**Goal of the exercise**
Copy the listing below, swapping each occurrence of "Output a click action" for "Respond with a single click action" and leaving everything else untouched.

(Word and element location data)
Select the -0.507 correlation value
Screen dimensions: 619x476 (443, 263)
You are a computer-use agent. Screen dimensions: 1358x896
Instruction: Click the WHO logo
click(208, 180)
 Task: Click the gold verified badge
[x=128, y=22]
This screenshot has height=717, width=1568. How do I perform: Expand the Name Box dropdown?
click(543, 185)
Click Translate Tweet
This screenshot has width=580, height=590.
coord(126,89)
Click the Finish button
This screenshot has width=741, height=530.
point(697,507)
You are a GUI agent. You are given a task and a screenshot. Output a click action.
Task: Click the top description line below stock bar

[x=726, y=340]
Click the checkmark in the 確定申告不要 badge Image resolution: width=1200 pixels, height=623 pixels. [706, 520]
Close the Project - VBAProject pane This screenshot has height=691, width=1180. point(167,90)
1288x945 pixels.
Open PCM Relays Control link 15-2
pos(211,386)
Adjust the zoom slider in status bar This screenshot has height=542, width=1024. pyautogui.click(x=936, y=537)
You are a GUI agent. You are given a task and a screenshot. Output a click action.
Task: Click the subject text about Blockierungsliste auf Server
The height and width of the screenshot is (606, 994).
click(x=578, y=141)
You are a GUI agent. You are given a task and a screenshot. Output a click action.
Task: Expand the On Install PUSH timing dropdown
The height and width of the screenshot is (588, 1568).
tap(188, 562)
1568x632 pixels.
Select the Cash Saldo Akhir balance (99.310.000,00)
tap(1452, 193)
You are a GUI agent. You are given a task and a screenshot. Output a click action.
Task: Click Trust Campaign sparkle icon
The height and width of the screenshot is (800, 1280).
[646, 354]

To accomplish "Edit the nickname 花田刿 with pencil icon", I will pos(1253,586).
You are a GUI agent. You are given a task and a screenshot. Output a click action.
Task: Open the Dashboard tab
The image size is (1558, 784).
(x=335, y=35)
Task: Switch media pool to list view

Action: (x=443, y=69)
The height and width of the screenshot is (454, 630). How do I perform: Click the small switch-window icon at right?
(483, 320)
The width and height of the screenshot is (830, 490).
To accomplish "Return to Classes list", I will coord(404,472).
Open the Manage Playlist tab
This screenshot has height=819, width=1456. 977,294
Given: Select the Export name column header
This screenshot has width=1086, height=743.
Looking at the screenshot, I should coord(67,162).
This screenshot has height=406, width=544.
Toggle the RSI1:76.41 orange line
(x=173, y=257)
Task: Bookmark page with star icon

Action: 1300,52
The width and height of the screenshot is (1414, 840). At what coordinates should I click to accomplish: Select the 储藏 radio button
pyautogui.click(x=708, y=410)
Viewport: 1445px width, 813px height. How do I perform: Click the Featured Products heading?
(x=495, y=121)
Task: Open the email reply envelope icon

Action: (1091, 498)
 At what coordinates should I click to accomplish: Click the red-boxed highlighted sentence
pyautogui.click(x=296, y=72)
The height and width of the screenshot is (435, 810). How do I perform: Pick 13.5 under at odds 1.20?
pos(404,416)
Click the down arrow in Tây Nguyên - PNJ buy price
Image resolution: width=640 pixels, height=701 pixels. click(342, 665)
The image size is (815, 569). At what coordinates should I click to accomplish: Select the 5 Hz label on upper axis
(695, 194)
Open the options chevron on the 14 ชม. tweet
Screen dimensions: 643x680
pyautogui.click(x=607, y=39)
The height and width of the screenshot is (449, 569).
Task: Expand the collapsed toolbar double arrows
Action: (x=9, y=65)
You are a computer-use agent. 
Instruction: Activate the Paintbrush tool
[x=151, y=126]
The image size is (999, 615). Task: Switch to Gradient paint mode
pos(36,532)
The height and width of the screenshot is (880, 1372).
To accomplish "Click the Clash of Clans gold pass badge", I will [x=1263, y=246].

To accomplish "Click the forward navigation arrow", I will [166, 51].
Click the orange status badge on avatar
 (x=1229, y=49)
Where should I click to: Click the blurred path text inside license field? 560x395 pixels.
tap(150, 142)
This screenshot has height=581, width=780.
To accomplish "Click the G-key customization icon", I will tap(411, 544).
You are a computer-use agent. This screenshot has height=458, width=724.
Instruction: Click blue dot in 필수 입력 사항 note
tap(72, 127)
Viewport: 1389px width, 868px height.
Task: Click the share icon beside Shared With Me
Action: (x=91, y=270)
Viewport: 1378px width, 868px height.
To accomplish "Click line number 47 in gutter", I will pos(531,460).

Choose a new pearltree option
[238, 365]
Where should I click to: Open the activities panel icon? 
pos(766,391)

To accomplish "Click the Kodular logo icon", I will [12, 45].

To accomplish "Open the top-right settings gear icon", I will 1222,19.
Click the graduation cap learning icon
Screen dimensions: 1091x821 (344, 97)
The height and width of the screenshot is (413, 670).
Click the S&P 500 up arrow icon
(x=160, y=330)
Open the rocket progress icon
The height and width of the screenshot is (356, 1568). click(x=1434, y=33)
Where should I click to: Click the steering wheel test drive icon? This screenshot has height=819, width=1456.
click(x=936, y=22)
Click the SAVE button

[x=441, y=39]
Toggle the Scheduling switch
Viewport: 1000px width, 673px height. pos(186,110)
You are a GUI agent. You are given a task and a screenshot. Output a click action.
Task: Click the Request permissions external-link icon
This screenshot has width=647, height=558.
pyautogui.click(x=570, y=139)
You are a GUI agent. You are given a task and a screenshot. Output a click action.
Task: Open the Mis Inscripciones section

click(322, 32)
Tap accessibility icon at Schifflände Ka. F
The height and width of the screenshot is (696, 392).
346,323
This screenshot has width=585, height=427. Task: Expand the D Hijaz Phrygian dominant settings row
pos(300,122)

**Task answer**
Select the -0.507 correlation value
Screen dimensions: 619x476 (443, 263)
You are a computer-use agent. Screen dimensions: 1358x896
Instruction: Click the WHO logo
click(208, 180)
 Task: Click the gold verified badge
[x=128, y=22]
This screenshot has height=717, width=1568. How do I perform: Expand the Name Box dropdown?
click(543, 185)
Click Translate Tweet
This screenshot has width=580, height=590.
coord(126,89)
Click the Finish button
This screenshot has width=741, height=530.
point(697,507)
You are a GUI agent. You are given a task and a screenshot. Respond with a single click action.
Task: Click the top description line below stock bar

[x=726, y=340]
Click the checkmark in the 確定申告不要 badge Image resolution: width=1200 pixels, height=623 pixels. [706, 520]
Close the Project - VBAProject pane This screenshot has height=691, width=1180. point(167,90)
1288x945 pixels.
Open PCM Relays Control link 15-2
pos(211,386)
Adjust the zoom slider in status bar This screenshot has height=542, width=1024. pyautogui.click(x=936, y=537)
You are a GUI agent. You are given a task and a screenshot. Respond with a single click action.
Task: Click the subject text about Blockierungsliste auf Server
The height and width of the screenshot is (606, 994).
click(x=578, y=141)
You are a GUI agent. You are given a task and a screenshot. Respond with a single click action.
Task: Expand the On Install PUSH timing dropdown
The height and width of the screenshot is (588, 1568).
tap(188, 562)
1568x632 pixels.
Select the Cash Saldo Akhir balance (99.310.000,00)
tap(1452, 193)
You are a GUI agent. You are given a task and a screenshot. Respond with a single click action.
Task: Click Trust Campaign sparkle icon
The height and width of the screenshot is (800, 1280).
[646, 354]

To accomplish "Edit the nickname 花田刿 with pencil icon", I will pos(1253,586).
You are a GUI agent. You are given a task and a screenshot. Respond with a single click action.
Task: Open the Dashboard tab
The image size is (1558, 784).
(x=335, y=35)
Task: Switch media pool to list view

Action: (x=443, y=69)
The height and width of the screenshot is (454, 630). How do I perform: Click the small switch-window icon at right?
(483, 320)
The width and height of the screenshot is (830, 490).
To accomplish "Return to Classes list", I will coord(404,472).
Open the Manage Playlist tab
This screenshot has height=819, width=1456. 977,294
Given: Select the Export name column header
This screenshot has width=1086, height=743.
Looking at the screenshot, I should coord(67,162).
This screenshot has height=406, width=544.
Toggle the RSI1:76.41 orange line
(x=173, y=257)
Task: Bookmark page with star icon

Action: 1300,52
The width and height of the screenshot is (1414, 840). At what coordinates should I click to accomplish: Select the 储藏 radio button
pyautogui.click(x=708, y=410)
Viewport: 1445px width, 813px height. How do I perform: Click the Featured Products heading?
(x=495, y=121)
Task: Open the email reply envelope icon

Action: (1091, 498)
 At what coordinates should I click to accomplish: Click the red-boxed highlighted sentence
pyautogui.click(x=296, y=72)
The height and width of the screenshot is (435, 810). How do I perform: Pick 13.5 under at odds 1.20?
pos(404,416)
Click the down arrow in Tây Nguyên - PNJ buy price
Image resolution: width=640 pixels, height=701 pixels. click(342, 665)
The image size is (815, 569). At what coordinates should I click to accomplish: Select the 5 Hz label on upper axis
(695, 194)
Open the options chevron on the 14 ชม. tweet
Screen dimensions: 643x680
pyautogui.click(x=607, y=39)
The height and width of the screenshot is (449, 569).
Task: Expand the collapsed toolbar double arrows
Action: (x=9, y=65)
You are a computer-use agent. 
Instruction: Activate the Paintbrush tool
[x=151, y=126]
The image size is (999, 615). Task: Switch to Gradient paint mode
pos(36,532)
The height and width of the screenshot is (880, 1372).
To accomplish "Click the Clash of Clans gold pass badge", I will [x=1263, y=246].

To accomplish "Click the forward navigation arrow", I will [166, 51].
Click the orange status badge on avatar
 (x=1229, y=49)
Where should I click to: Click the blurred path text inside license field? 560x395 pixels.
tap(150, 142)
This screenshot has height=581, width=780.
To accomplish "Click the G-key customization icon", I will tap(411, 544).
You are a computer-use agent. This screenshot has height=458, width=724.
Instruction: Click blue dot in 필수 입력 사항 note
tap(72, 127)
Viewport: 1389px width, 868px height.
Task: Click the share icon beside Shared With Me
Action: (x=91, y=270)
Viewport: 1378px width, 868px height.
To accomplish "Click line number 47 in gutter", I will pos(531,460).

Choose a new pearltree option
[238, 365]
Where should I click to: Open the activities panel icon? 
pos(766,391)

To accomplish "Click the Kodular logo icon", I will [12, 45].

To accomplish "Open the top-right settings gear icon", I will 1222,19.
Click the graduation cap learning icon
Screen dimensions: 1091x821 (344, 97)
The height and width of the screenshot is (413, 670).
Click the S&P 500 up arrow icon
(x=160, y=330)
Open the rocket progress icon
The height and width of the screenshot is (356, 1568). click(x=1434, y=33)
Where should I click to: Click the steering wheel test drive icon? This screenshot has height=819, width=1456.
click(x=936, y=22)
Click the SAVE button

[x=441, y=39]
Toggle the Scheduling switch
Viewport: 1000px width, 673px height. pos(186,110)
You are a GUI agent. You are given a task and a screenshot. Respond with a single click action.
Task: Click the Request permissions external-link icon
This screenshot has width=647, height=558.
pyautogui.click(x=570, y=139)
You are a GUI agent. You are given a task and a screenshot. Respond with a single click action.
Task: Open the Mis Inscripciones section

click(322, 32)
Tap accessibility icon at Schifflände Ka. F
The height and width of the screenshot is (696, 392).
346,323
This screenshot has width=585, height=427. Task: Expand the D Hijaz Phrygian dominant settings row
pos(300,122)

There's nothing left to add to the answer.